Our drinks arrived before I could reply, so I settled for a quirk of the lips that he could interoperate as he chose. Lifting the cup to my lips, I breathed in the smell of freshly brewed coffee with a small sigh of pleasure. Taking a sip I nodded in approval, this Café was well frequented for a very good reason.

Placing it back down on the table, I noticed that the little milk jug sat untouched between us. "I remember you having a sweet tooth at school, _Draco_. I wouldn't have taken you for the unsweetened, black coffee type."

He shrugged. "They didn't often put milk in tea or coffee where I was at University. I suppose it's a matter of what you get used to," he replied, ignoring my emphatic use of his name. We sat in silence for a few minutes more, sipping our coffee and trying to suss the other out. In the end I broke the silence, patience having never been one of my strongest virtues.

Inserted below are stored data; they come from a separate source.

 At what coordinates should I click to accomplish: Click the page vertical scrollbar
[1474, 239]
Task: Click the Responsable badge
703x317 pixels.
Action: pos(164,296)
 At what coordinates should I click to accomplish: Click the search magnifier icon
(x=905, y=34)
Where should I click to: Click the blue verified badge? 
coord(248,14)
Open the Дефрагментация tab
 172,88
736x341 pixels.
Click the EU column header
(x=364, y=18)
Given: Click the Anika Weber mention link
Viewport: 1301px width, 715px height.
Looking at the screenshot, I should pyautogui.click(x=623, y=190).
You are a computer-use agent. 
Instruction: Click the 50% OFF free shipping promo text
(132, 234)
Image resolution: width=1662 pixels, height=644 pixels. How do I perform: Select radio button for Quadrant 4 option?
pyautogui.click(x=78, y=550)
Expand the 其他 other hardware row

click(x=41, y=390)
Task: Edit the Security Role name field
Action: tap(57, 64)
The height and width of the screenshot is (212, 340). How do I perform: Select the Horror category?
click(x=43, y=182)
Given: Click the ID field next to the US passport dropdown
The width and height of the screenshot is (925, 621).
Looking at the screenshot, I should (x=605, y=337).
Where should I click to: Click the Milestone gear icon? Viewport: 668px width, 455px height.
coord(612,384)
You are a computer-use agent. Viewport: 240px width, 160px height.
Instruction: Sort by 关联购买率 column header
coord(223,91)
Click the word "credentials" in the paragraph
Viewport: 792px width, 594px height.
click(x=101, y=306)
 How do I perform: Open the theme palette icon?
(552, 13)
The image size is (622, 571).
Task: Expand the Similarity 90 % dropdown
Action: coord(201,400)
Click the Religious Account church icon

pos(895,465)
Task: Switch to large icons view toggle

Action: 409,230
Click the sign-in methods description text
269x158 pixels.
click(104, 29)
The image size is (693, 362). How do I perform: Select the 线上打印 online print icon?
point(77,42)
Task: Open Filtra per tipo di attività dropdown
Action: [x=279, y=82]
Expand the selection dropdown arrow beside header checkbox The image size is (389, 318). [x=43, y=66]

"What can I do for you, Draco? You obviously sought me out for something, and I hardly think it was too rekindle our non-existent friendship." He frowned at me over the rim of his cup before setting it back carefully on the saucer.

"What if that was my reason exactly?" he shot back, the faintest of smirks playing on his lips. I rolled my eyes.

"Apart from the very obvious question of 'why', how do you propose to rekindle something that was never there to begin with?"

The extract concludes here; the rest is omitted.